→ **LISTED ENTRIES**
= = = =

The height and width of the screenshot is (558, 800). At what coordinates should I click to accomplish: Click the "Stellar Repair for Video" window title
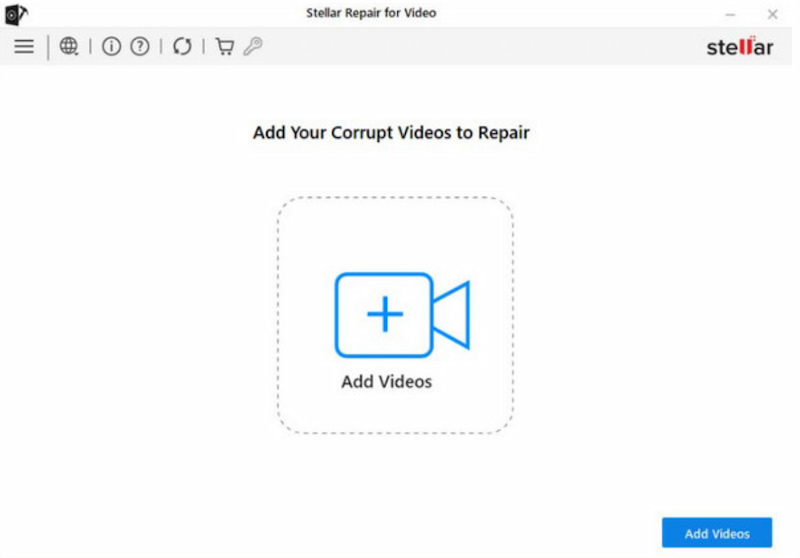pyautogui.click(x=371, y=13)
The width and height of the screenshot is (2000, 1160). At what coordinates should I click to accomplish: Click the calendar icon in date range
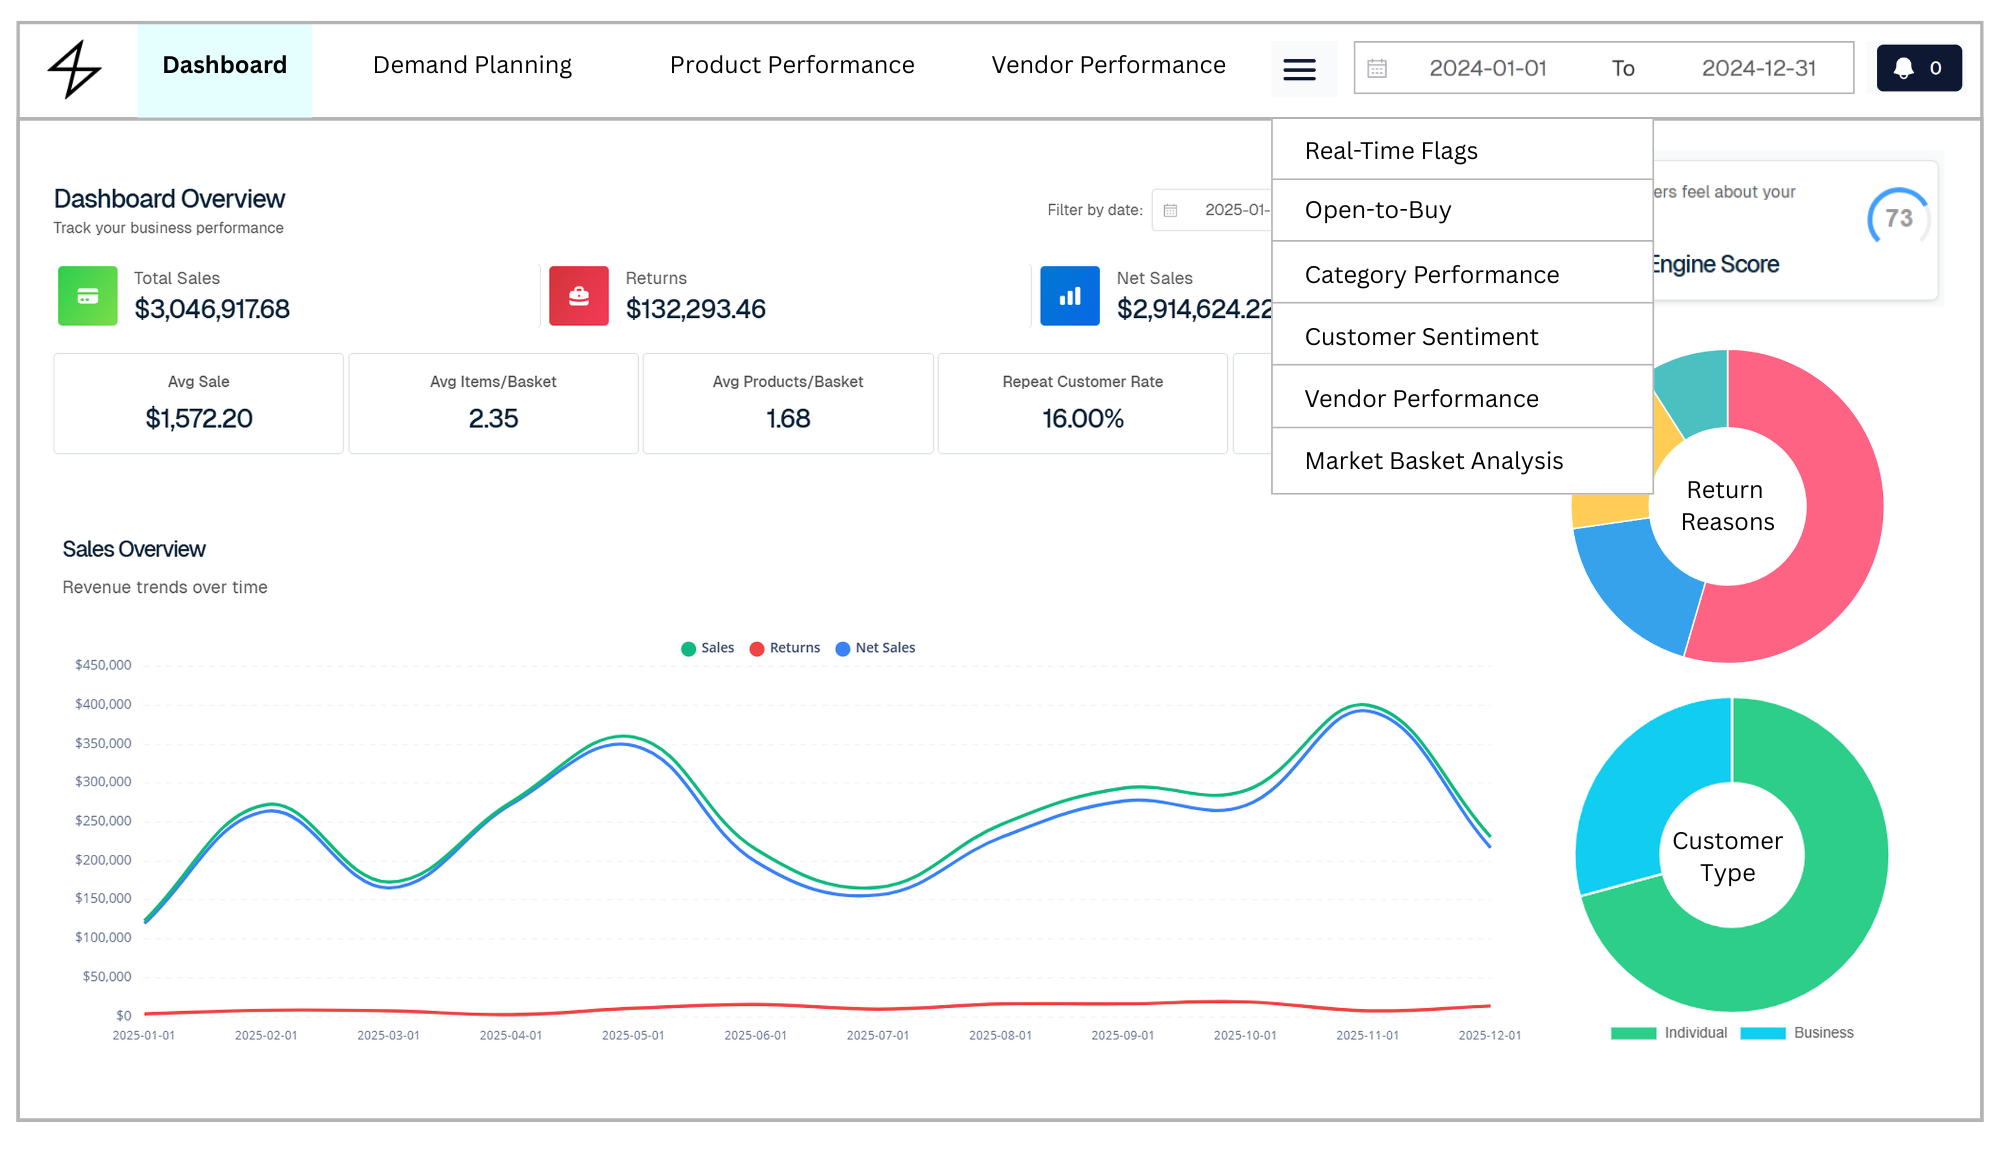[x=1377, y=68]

= = = =

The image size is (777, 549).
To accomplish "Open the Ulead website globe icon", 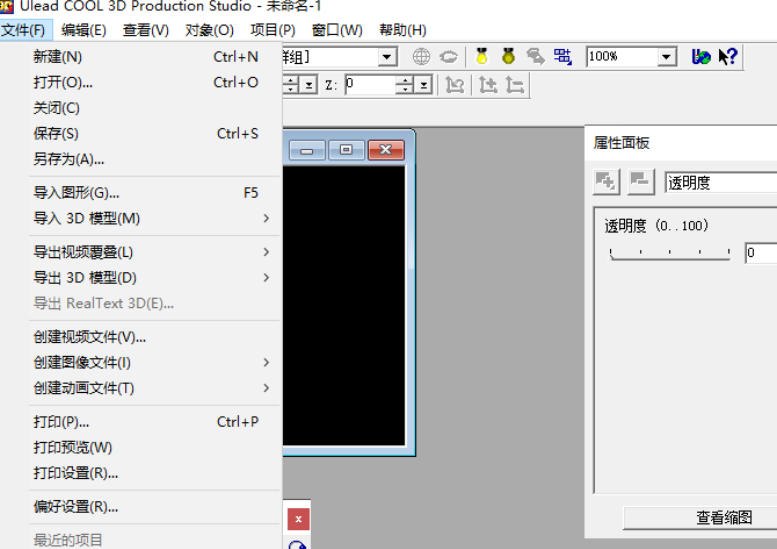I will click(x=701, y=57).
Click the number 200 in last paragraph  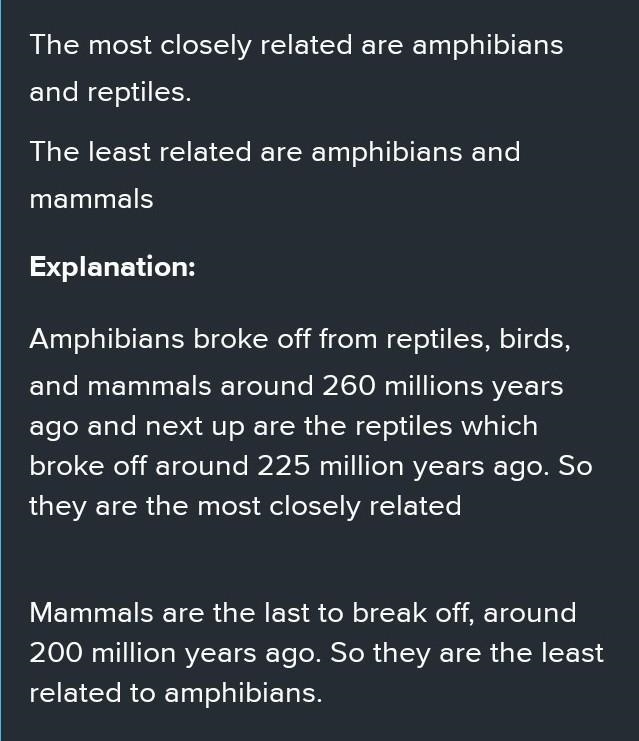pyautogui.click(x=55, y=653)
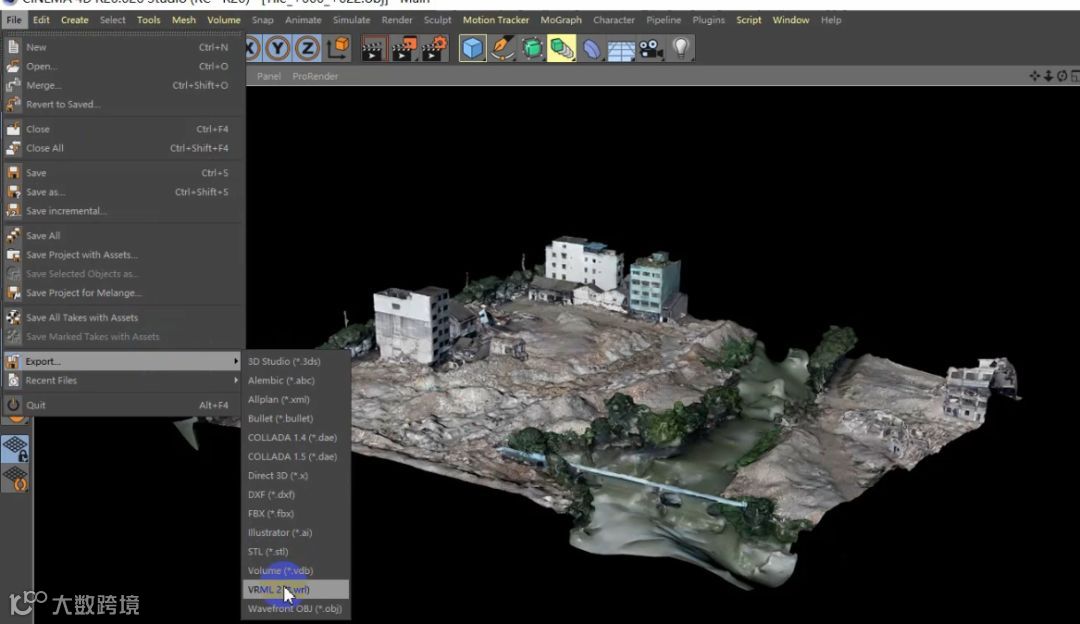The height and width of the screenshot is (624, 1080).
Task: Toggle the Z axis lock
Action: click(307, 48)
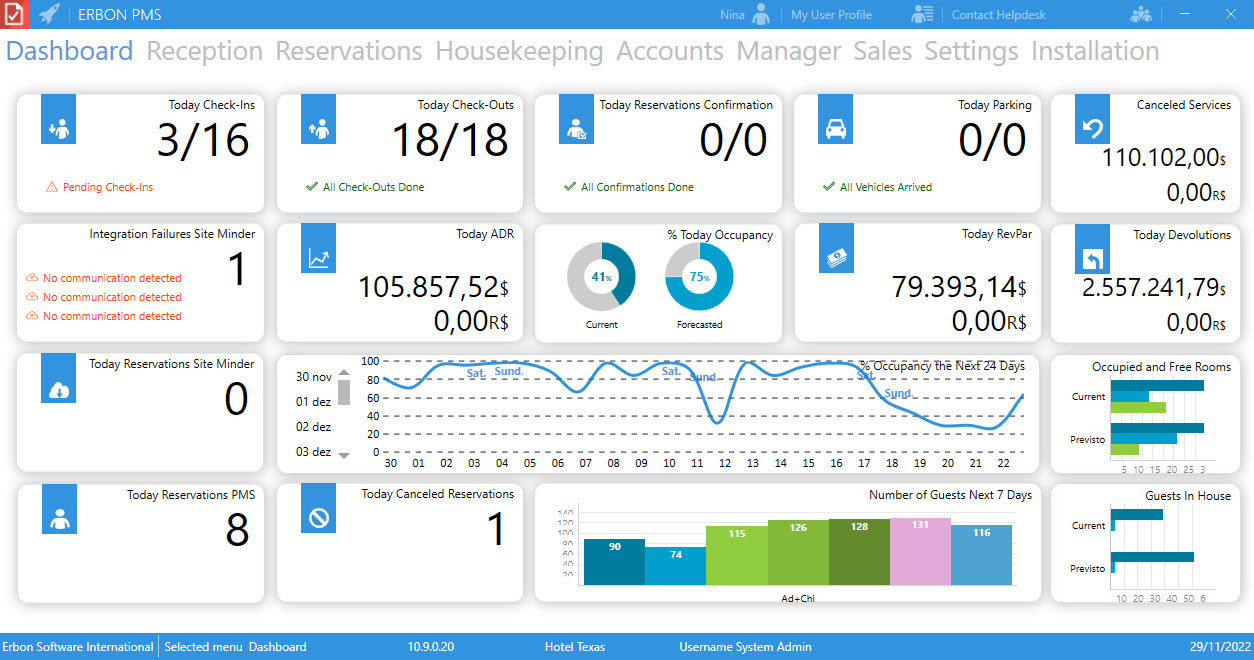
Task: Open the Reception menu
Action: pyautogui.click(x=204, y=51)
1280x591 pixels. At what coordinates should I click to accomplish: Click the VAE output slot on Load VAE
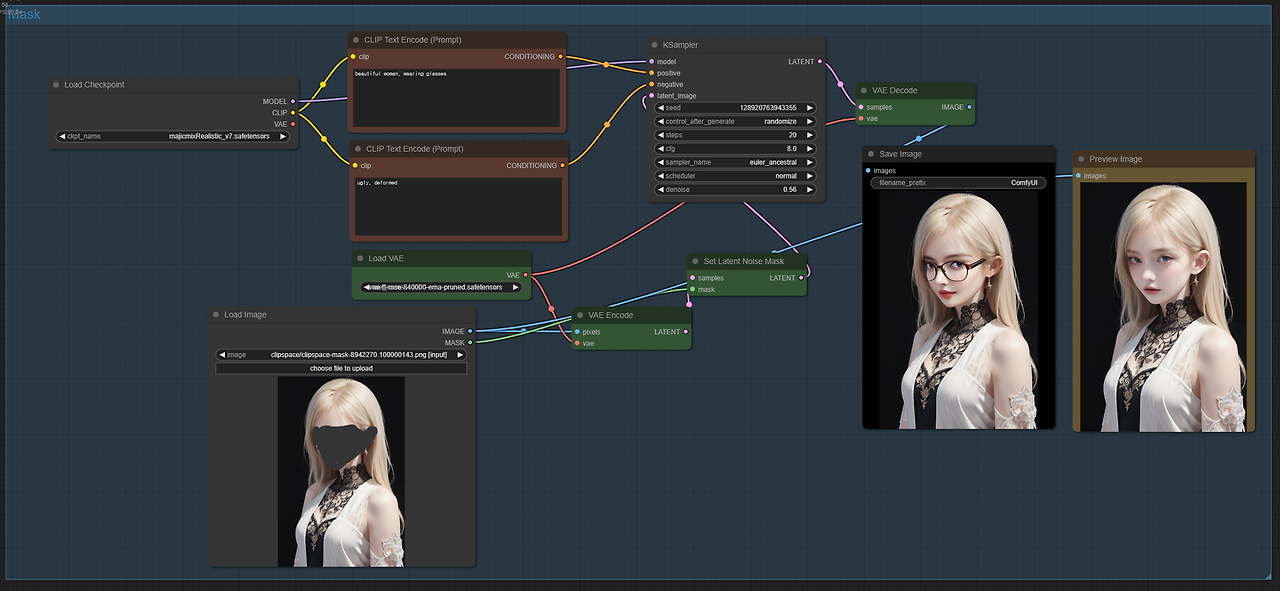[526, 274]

= = = =

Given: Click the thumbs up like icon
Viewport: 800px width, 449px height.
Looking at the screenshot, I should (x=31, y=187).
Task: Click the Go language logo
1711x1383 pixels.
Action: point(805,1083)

= = = =

Rewrite the part of the entries that opens with the line containing "The height and width of the screenshot is (558, 800)." and closes with the line containing "pyautogui.click(x=371, y=13)", keeping the requests as they are but increasing each click coordinate in the answers by 101. Leave the pictures out.

The height and width of the screenshot is (558, 800). At what coordinates should I click to accomplish: Click the "Stellar Repair for Video" window title
pyautogui.click(x=472, y=114)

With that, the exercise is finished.